You Might Sleep… but I can’t. You Might Sleep… is the name of my collection of short stories. Sorry, this is a commercial message. I even asked Jason what I should write about for this essay and he said, “You have a book out. Start with that.” But as I am perverse, I’ll end with it instead. There are two kinds of short story collections: the debut by an anointed MFA grad, acquired so that the publisher can have access to what is sure to be a lyrical first novel. And the minor work by a major author—sell enough novels and you’ll be allowed the vacation of a story collection. You Might Sleep… is neither of these two kinds. It’s an exception, another thing for me to toss down the cracks between genres and modes of fiction.
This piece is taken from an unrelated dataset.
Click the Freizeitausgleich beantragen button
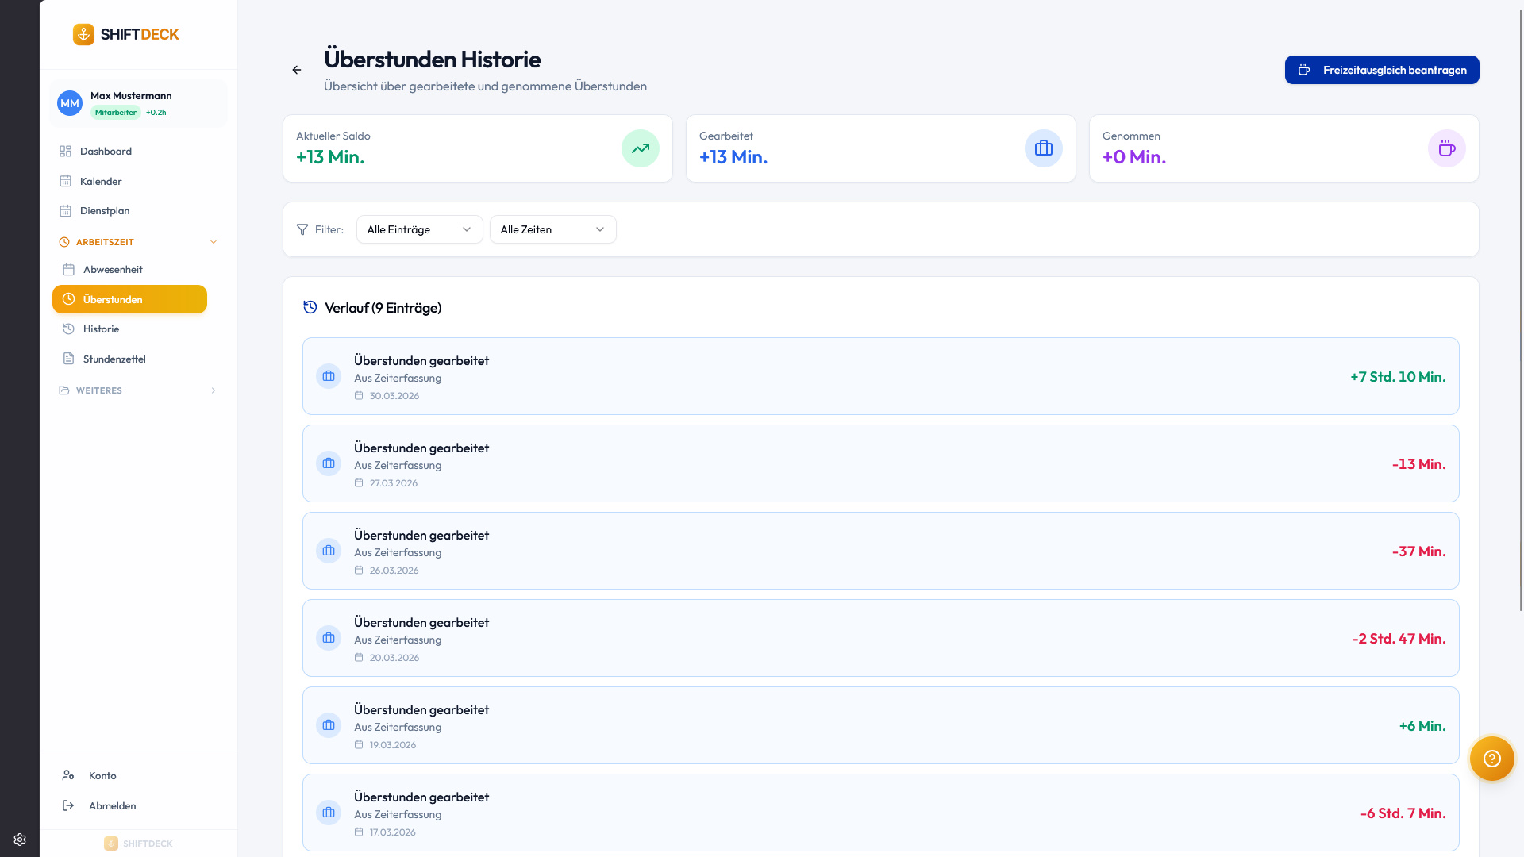The image size is (1524, 857). pos(1381,70)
Mainstream, yes. Two of the stories appeared in the now-defunct men’s magazine Razor, and one—”Joey Ramone Saves The World”—was the only fiction ever published by the German music magazine Spex, and then on the occasion of the magazine’s 25th anniversary. See, all the Ramones worth interviewing were already dead, and for some reason my story of three alternative universes and transdimensional Joey Ramone avatars was considered mainstream.
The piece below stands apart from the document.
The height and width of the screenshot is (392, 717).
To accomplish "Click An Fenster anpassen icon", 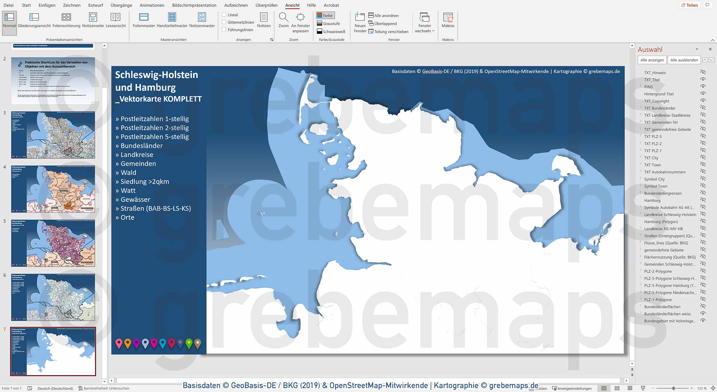I will point(300,17).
Lovecraft? Uh-huh. Though mixed with the sort of “punk publishing” memoir of riots and head injuries popular in the Lower East Side in the mid-1990s. Horror too, or at least stuff that had been published in horror zines. Experimental fiction? I guess so. I mean, one publisher rejected the collection a few years ago with a letter that fumed that the manuscript I submitted didn’t actually contain enough stories. Stories in the form of blog entries, or interviews, or even ones with two plots at once, well, those ain’t stories. On the plus side of rejection, You Might Sleep… also features a new novella called “Seventh Son of a Seventh Son.” That one got me a rejection letter written on a check for $100, as the publisher who was considering it felt bad that I wrote the first few thousand words just for him.
Crime, a smidge. A story that appeared in the “postmodern pulp” issue of the anti-pulp literary journal Mississippi Review. Lots of murder occurs. The President of the United States—two different Presidents, actually—die in two different stories. Car accidents are crimes, right? If they’re purposeful, I mean.
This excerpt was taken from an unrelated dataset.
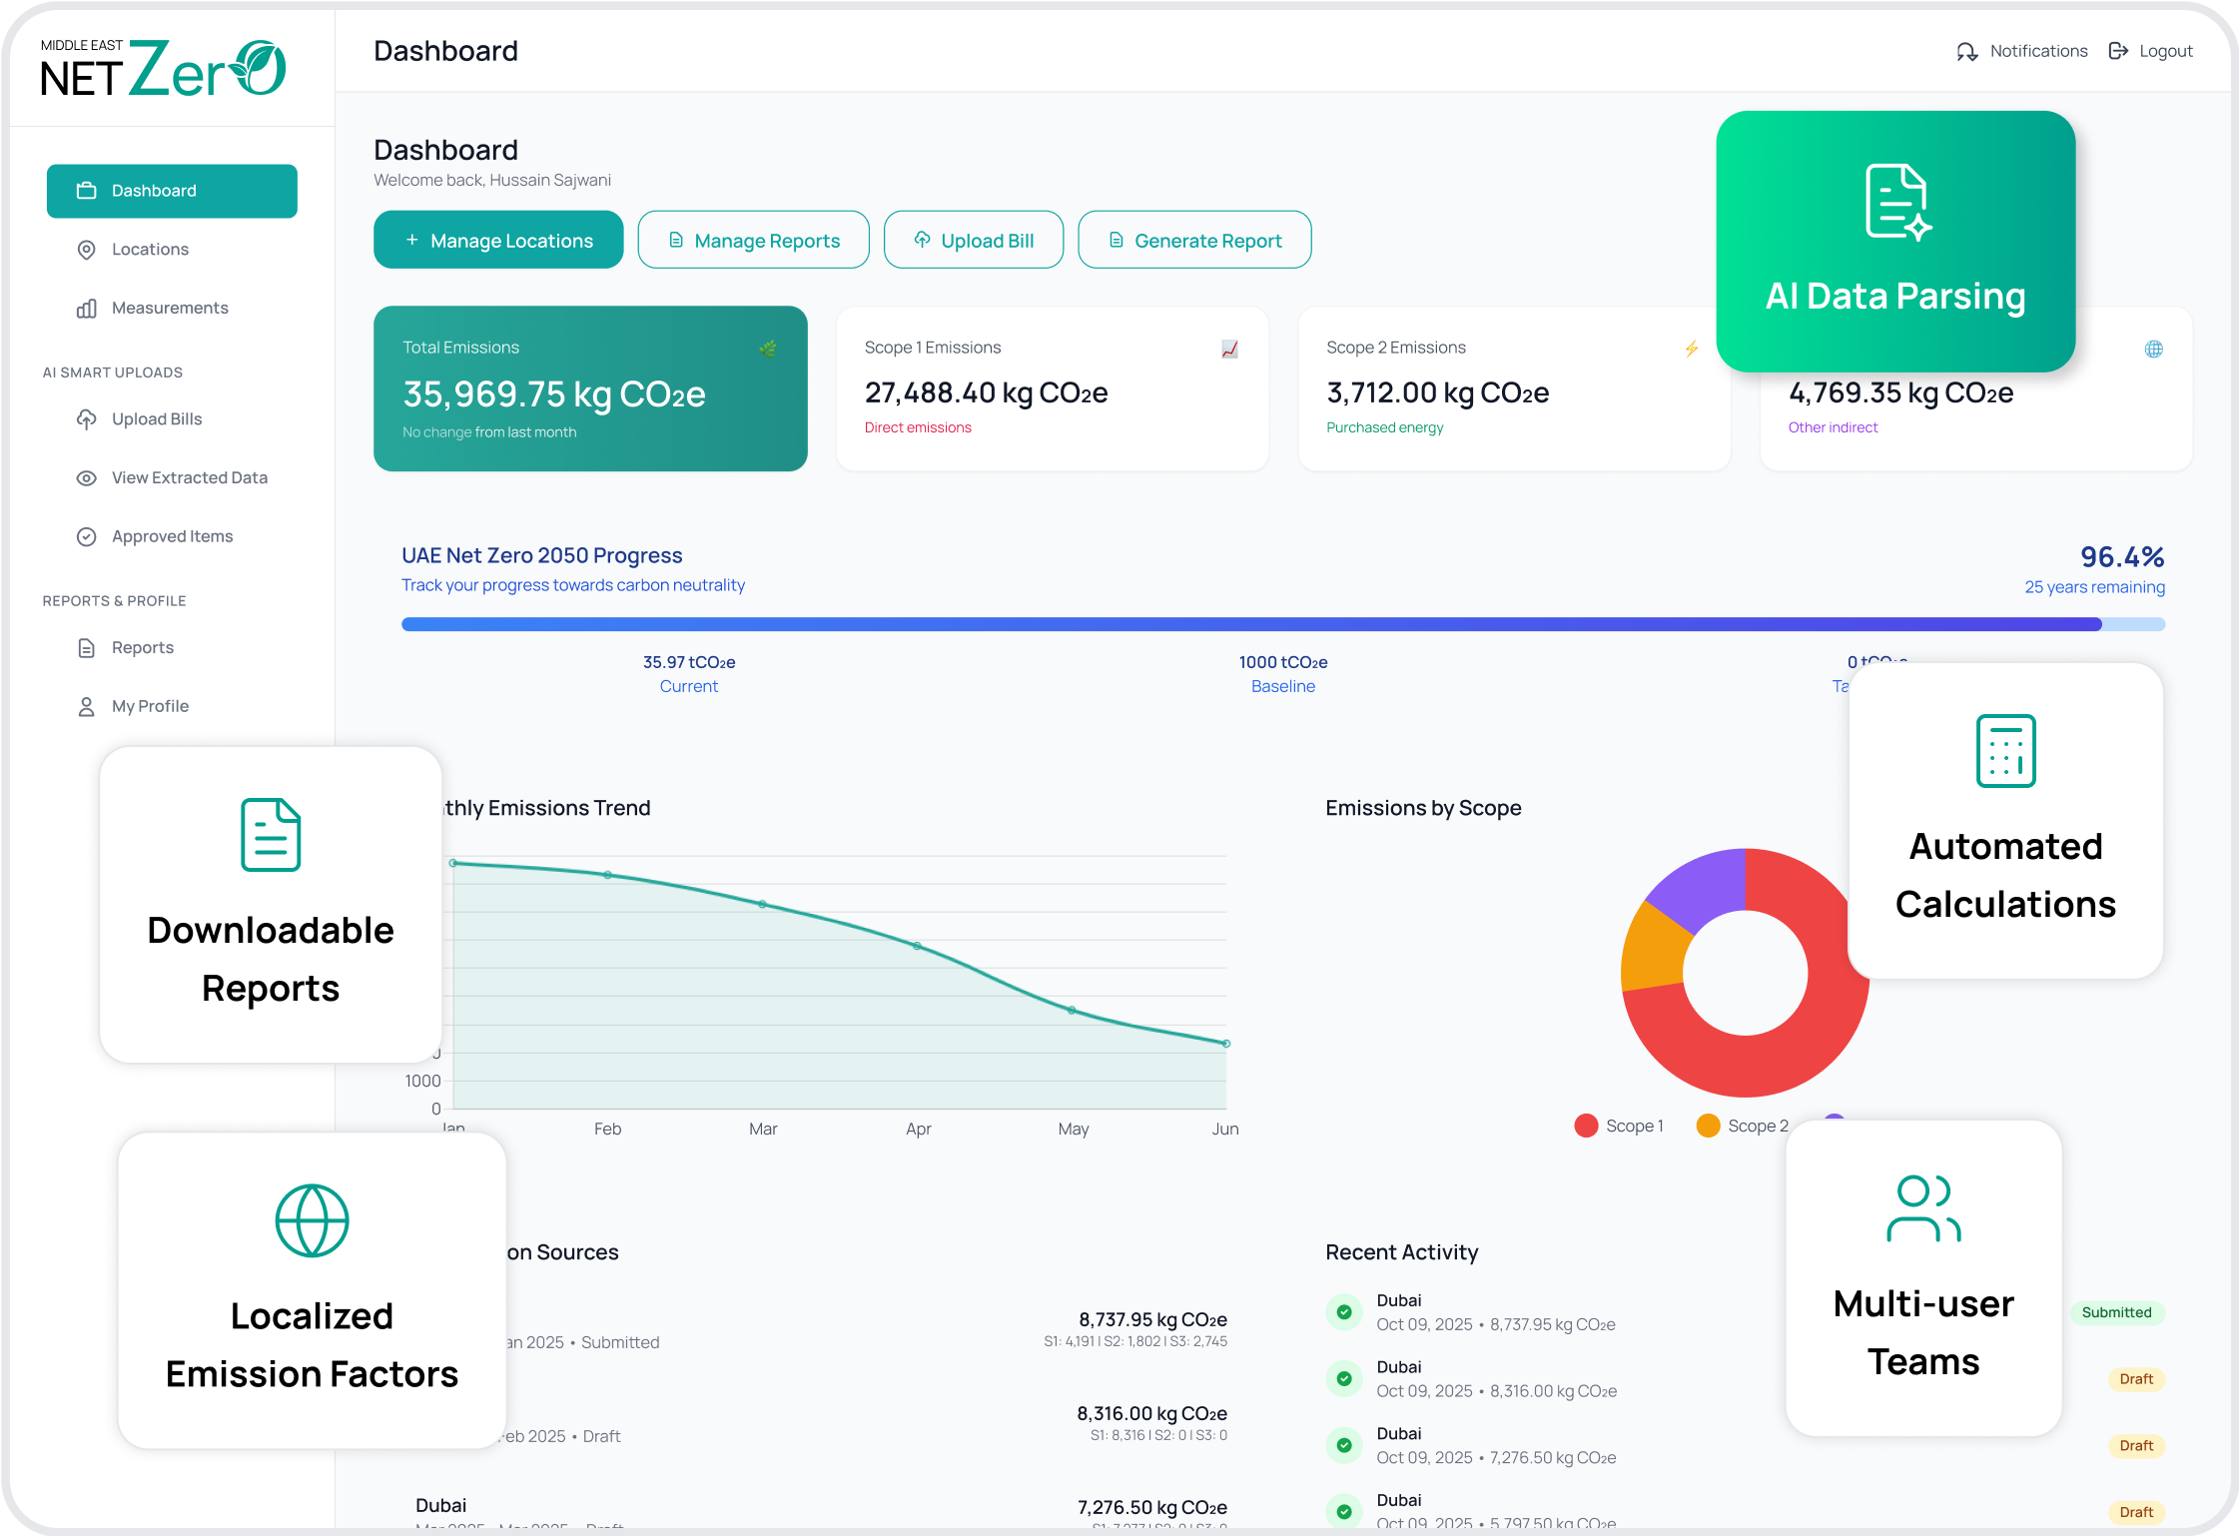
Task: Select the Approved Items checkmark icon
Action: coord(87,536)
It all started out purposeful. I got a kick out of selling non-sexy stories to so-called “erotica” zines, and slipping some science fiction or fantasy in a mainstream journal, or stealing the voices of the Beats or dirty realists or drunken confessionalists and hiding them in tales of supernatural horror. But now I’m just tired of almost all of it, except for the hunt for the perfect corner or bank of literature on which to set up my tent. My glorious career as a writer is just me thrashing around in the sheets, trying to get some rest. They say that writers have to write. I sure don’t. I’d love to stop, to publish something like “Flowers for Algernon” that would be endlessly reprinted in textbooks, or a perennial backlist seller like Geek Love. (Once, in a workshop on career goals I mentioned that novel and the workshop leader said, “Ooh, is that anything like Eat, Pray, Love?” What can you say to that except what I did: “Yes! Yes, it is. If you liked Eat, Pray, Love you’ll loooove Geek Love.”)
Anyway, if you like, uhm, nothing (or is it everything!) you’ll looove You Might Sleep….
I hope you check it out. If enough of you do, I can stop writing and get some sleep.